(Kelli! I’m sorry! That title is another misleading one! This one is not about actual paper planners! :))
Nikki is a planner. I have no idea where she gets it from (insert sarcastic scoff here) but she feels much better about EVERYTHING if she knows what is going to happen when and what she has to wear and where she has to be and who is going to be there and what they are going to be doing and…and…you get the point.
Unfortunately, it’s not always in our power to know everything.
(That sounded vaguely philosophical.)
And…when you are going to school in a really small magnet program that is only in it’s second year, you don’t always have answers to your questions. This is exactly what we found out yesterday at orientation for Nikki’s school year. Not only was the locker thing really stressful (do you remember how difficult combination locks seem at first?) but there were no printed schedules yet and they’re changing the way they do PE so the rules either aren’t clear or aren’t established and…and…well, you get the point.
Needless to say, this is stressing her out.

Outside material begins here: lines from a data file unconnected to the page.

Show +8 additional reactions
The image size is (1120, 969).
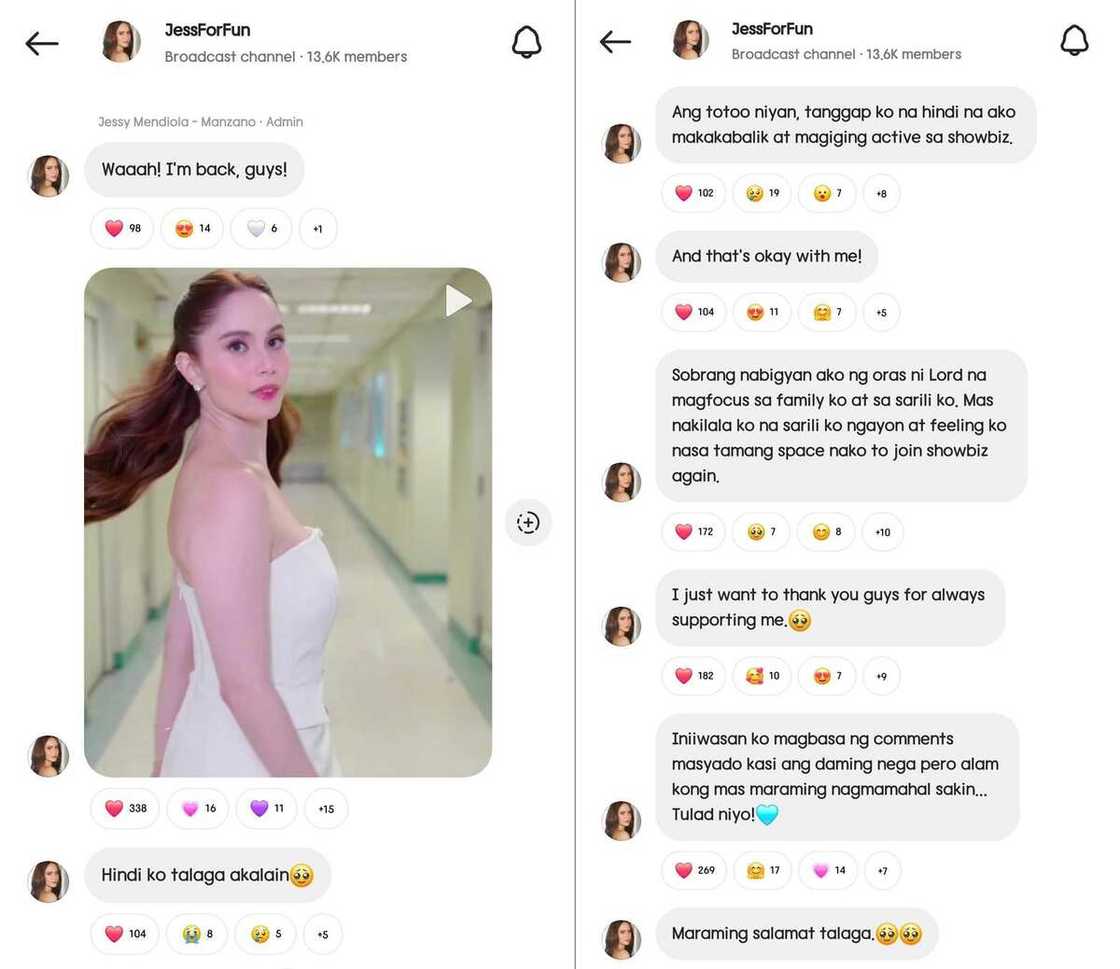coord(881,193)
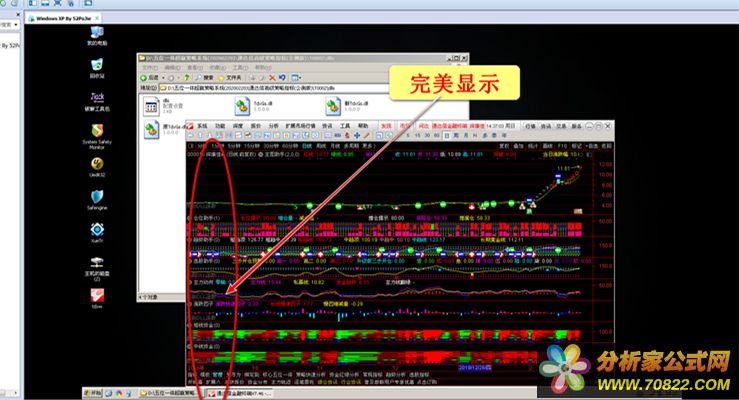Open the UedIt32 desktop icon
Screen dimensions: 739x400
point(97,164)
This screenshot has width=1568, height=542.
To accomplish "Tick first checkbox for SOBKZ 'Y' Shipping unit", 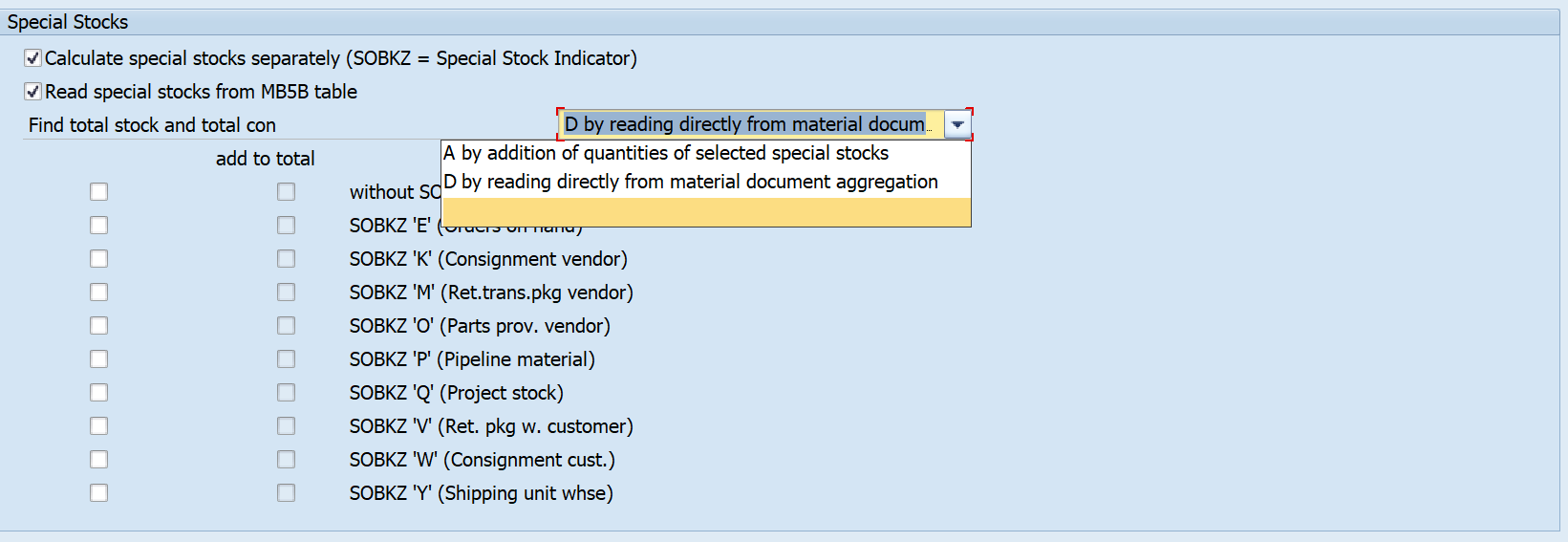I will click(98, 493).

It’s stressing me out too since we are cut from the same cloth, but I’m trying to be a grown-up (trying) and helping her out. I’m reminding her over and over that NO ONE will know what’s going on the first day. This will also be her first year bussing to school, and that just feels mysterious a little bit since she’s never done it. And you know…JUNIOR HIGH. It’s just all overwhelming.
So we’re going to be as prepared for all of the situations as possible, like packing several different clothing items for PE. We’re going to buy something like a bracelet or something to spin or play with in case we need to center ourselves if it all just seems to be too much. We’re going to have our notebook ready to write anything down that we need to buy that we didn’t know about so we can do that IMMEDIATELY after school. (I PROMISED HER IMMEDIATELY.) And we’ll have our flip phone for emergency contact needs.

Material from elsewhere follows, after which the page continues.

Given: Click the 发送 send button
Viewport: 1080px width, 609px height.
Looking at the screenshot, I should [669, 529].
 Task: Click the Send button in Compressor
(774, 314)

Anxiety and middle school are a bad combination, even on the BEST DAYS, so here’s to trying to manage it the best way possible when school starts next week.
She is so, so lucky to have a mother who GETS IT.

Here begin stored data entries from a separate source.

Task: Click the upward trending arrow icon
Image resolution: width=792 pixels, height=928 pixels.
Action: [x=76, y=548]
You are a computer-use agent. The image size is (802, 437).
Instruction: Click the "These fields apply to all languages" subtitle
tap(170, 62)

I feel like a broken record and don’t want to appear pushy but I read an article like this and I can’t help but think about how that girl has fine functioning amygdala 🙂 EFT has helped me so much to understand how the brain is working under stress. I love EFT so much because it appeals to the basic biology of stress to me and that by tapping on the acupressure points you are re-wiring your brain. You have to be smarter than your stress 🙂
Even simply teaching her to tap on the “karate chop” point area when she’s alone for a minute and saying some affirmation that speaks to her might help her brain slow down a minute.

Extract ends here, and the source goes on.